### [Records for the task]
·····
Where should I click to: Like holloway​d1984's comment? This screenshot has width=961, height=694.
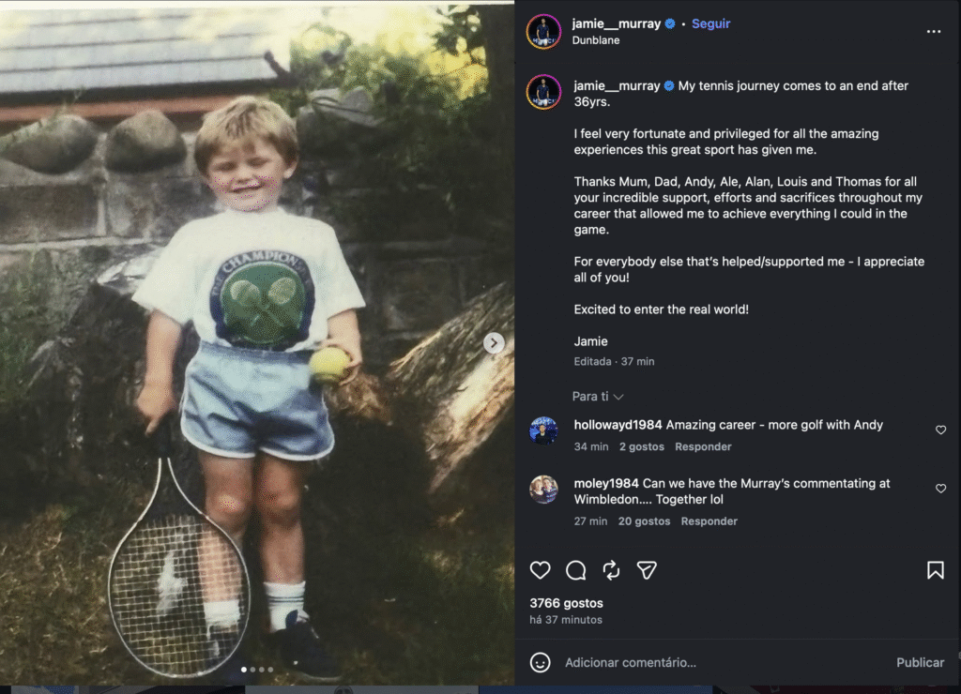(x=940, y=430)
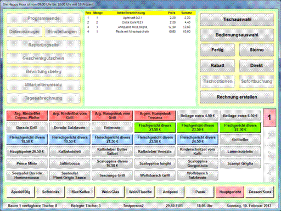Click Rechnung erstellen to create bill

[237, 97]
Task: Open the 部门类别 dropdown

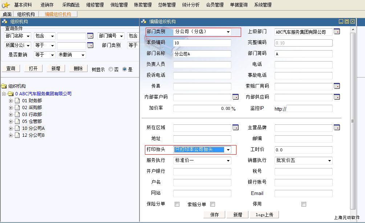Action: click(x=228, y=32)
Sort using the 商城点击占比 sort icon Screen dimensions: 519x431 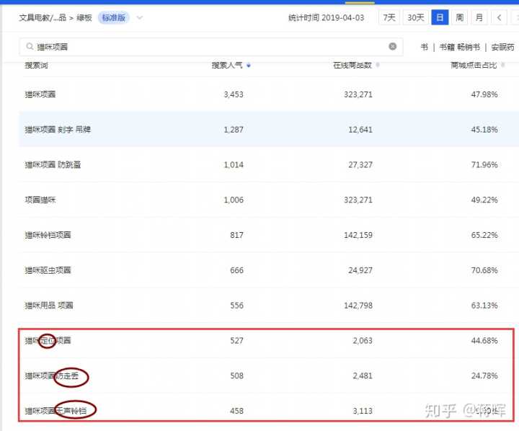pos(502,66)
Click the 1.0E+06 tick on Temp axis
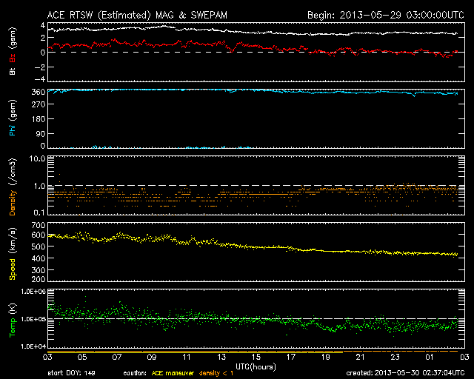This screenshot has width=474, height=379. pyautogui.click(x=33, y=292)
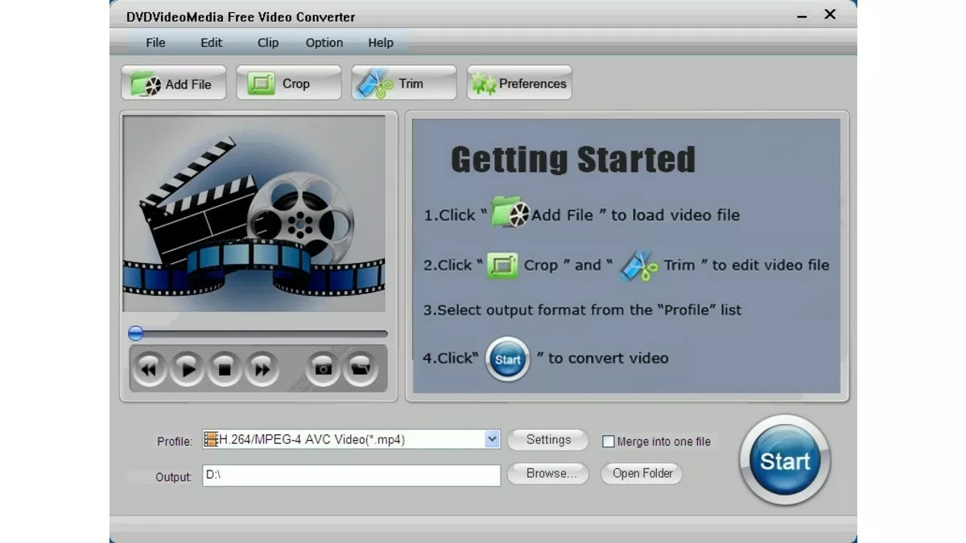Image resolution: width=966 pixels, height=543 pixels.
Task: Open the Option menu
Action: (324, 43)

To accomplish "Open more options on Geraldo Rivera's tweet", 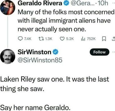I will tap(114, 3).
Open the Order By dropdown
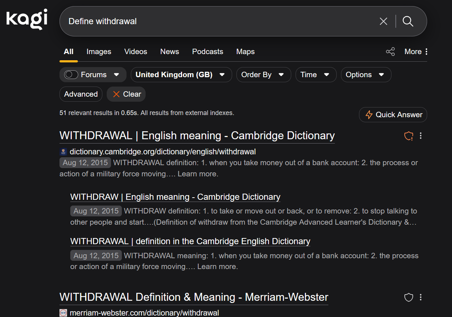This screenshot has height=317, width=452. coord(263,75)

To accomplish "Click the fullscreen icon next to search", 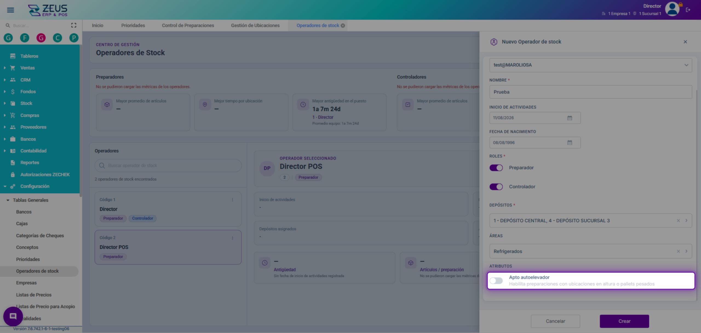I will click(x=74, y=25).
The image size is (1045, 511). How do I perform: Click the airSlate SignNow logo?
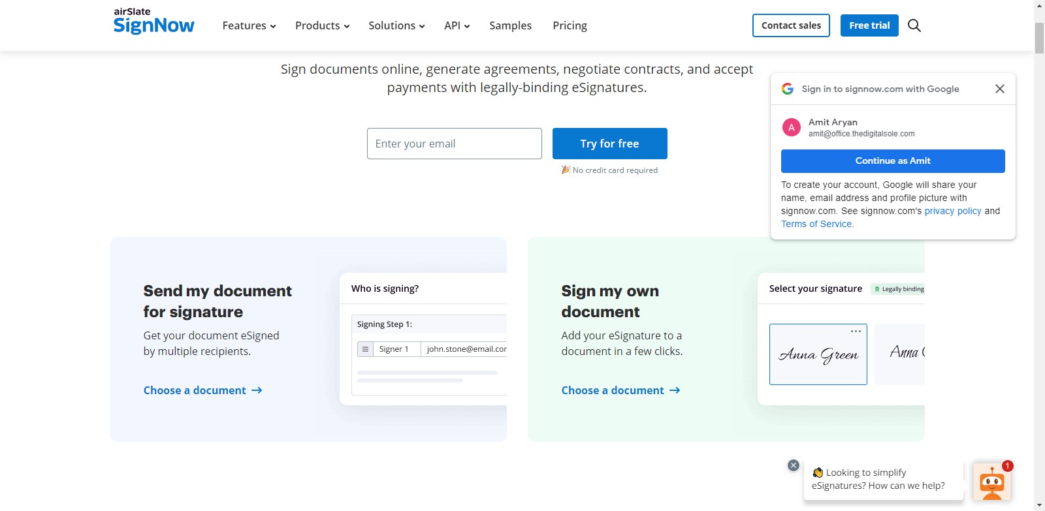click(x=153, y=22)
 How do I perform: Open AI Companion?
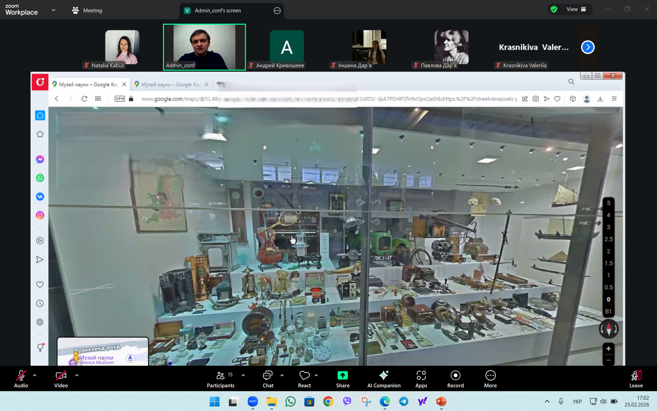pos(384,379)
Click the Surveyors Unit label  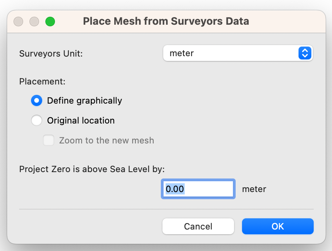pos(51,53)
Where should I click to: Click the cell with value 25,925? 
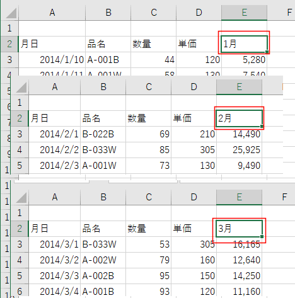click(239, 150)

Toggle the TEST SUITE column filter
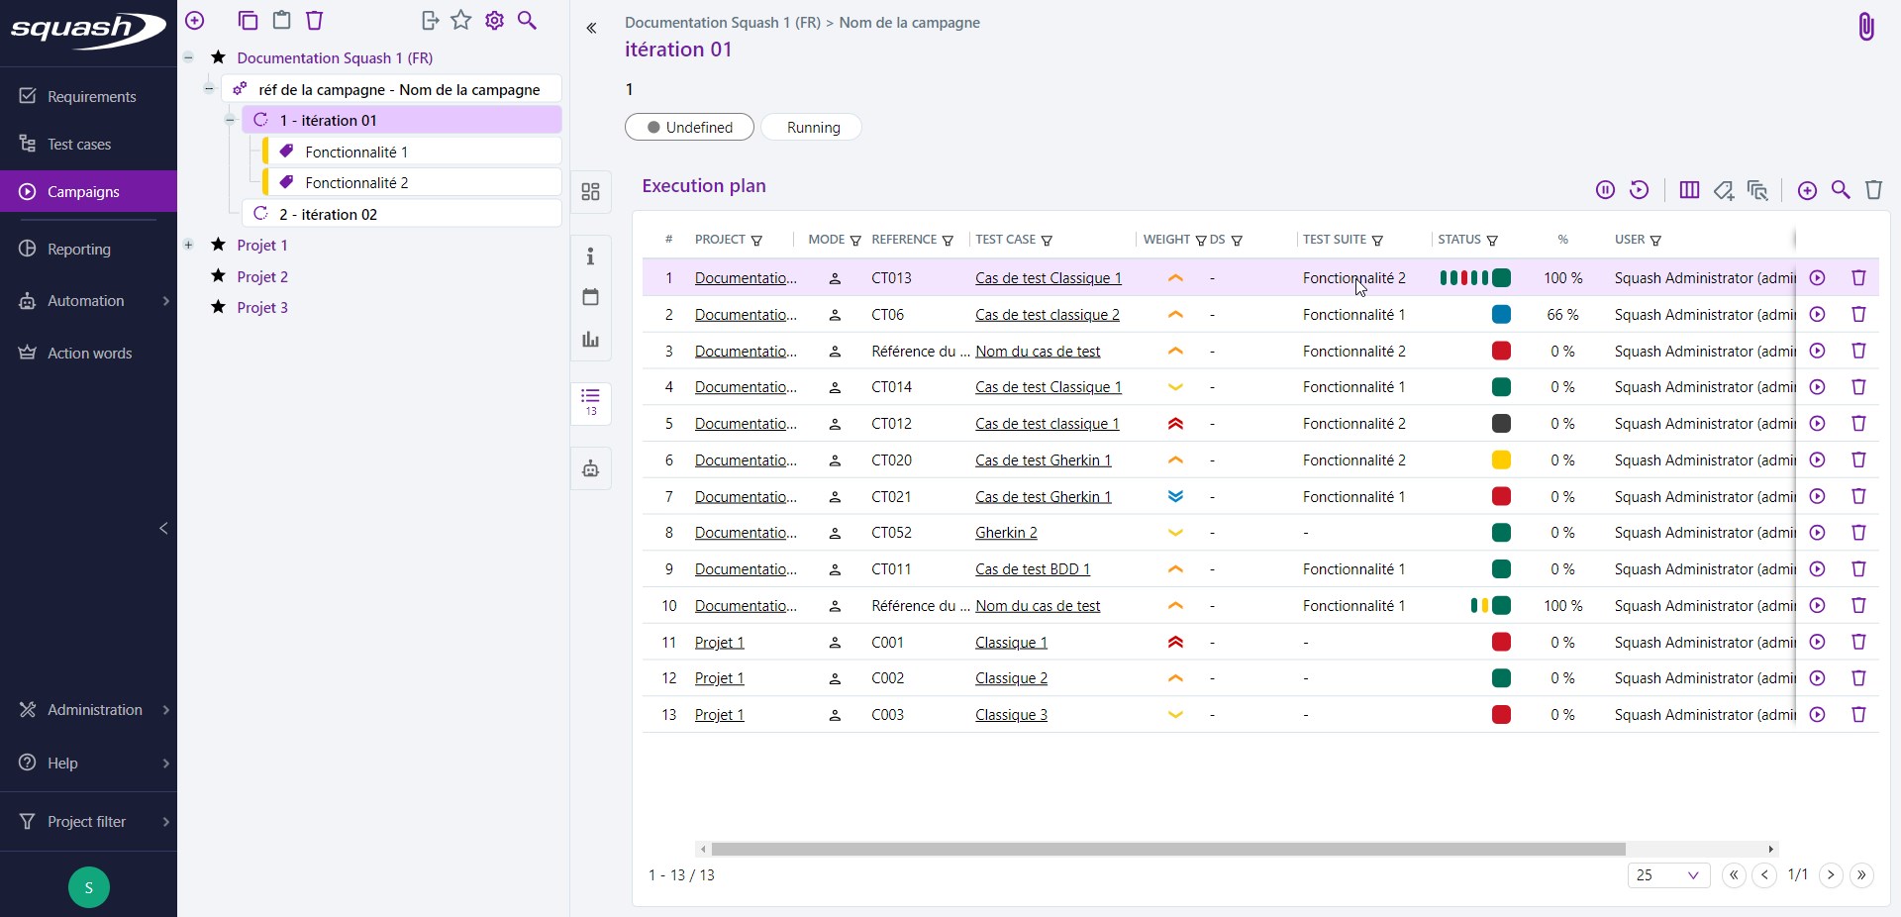point(1377,241)
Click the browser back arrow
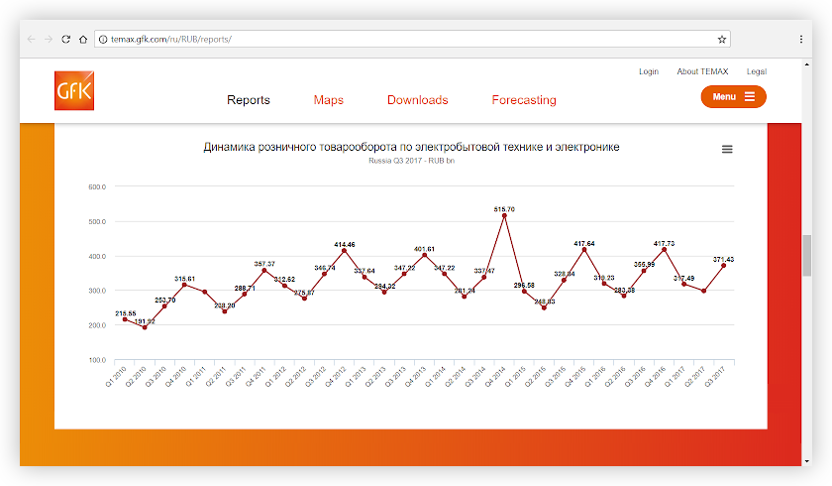 [x=31, y=39]
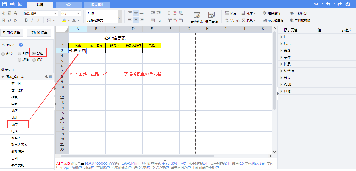Choose the 向导 radio option
The width and height of the screenshot is (356, 171).
pos(3,54)

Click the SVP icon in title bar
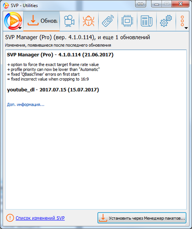click(x=6, y=6)
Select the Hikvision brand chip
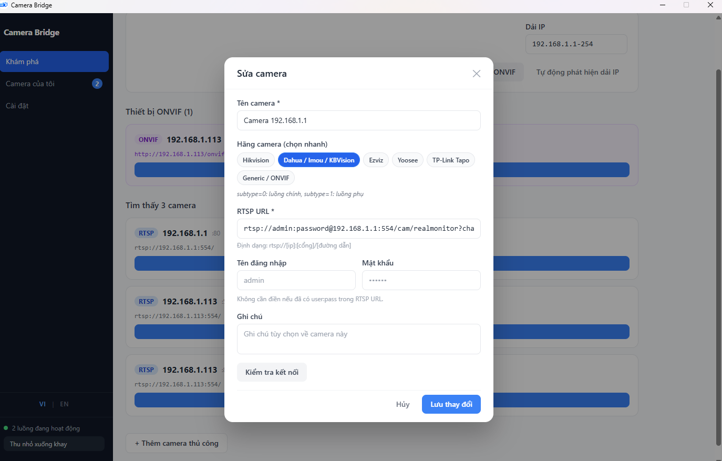 256,160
·····
### [The problem]
Transcribe exactly the span of lines from the line holding "Where should I click to: Click" through the last line above, both included. Pictures stay out.

### [Task response]
Where should I click to: Click the cell with value 25,925? 
click(239, 150)

Toggle the TEST SUITE column filter
point(1377,241)
Click the browser back arrow
 [x=31, y=39]
Choose the 向导 radio option
The width and height of the screenshot is (356, 171).
pos(3,54)

Click the SVP icon in title bar
click(x=6, y=6)
Select the Hikvision brand chip
 256,160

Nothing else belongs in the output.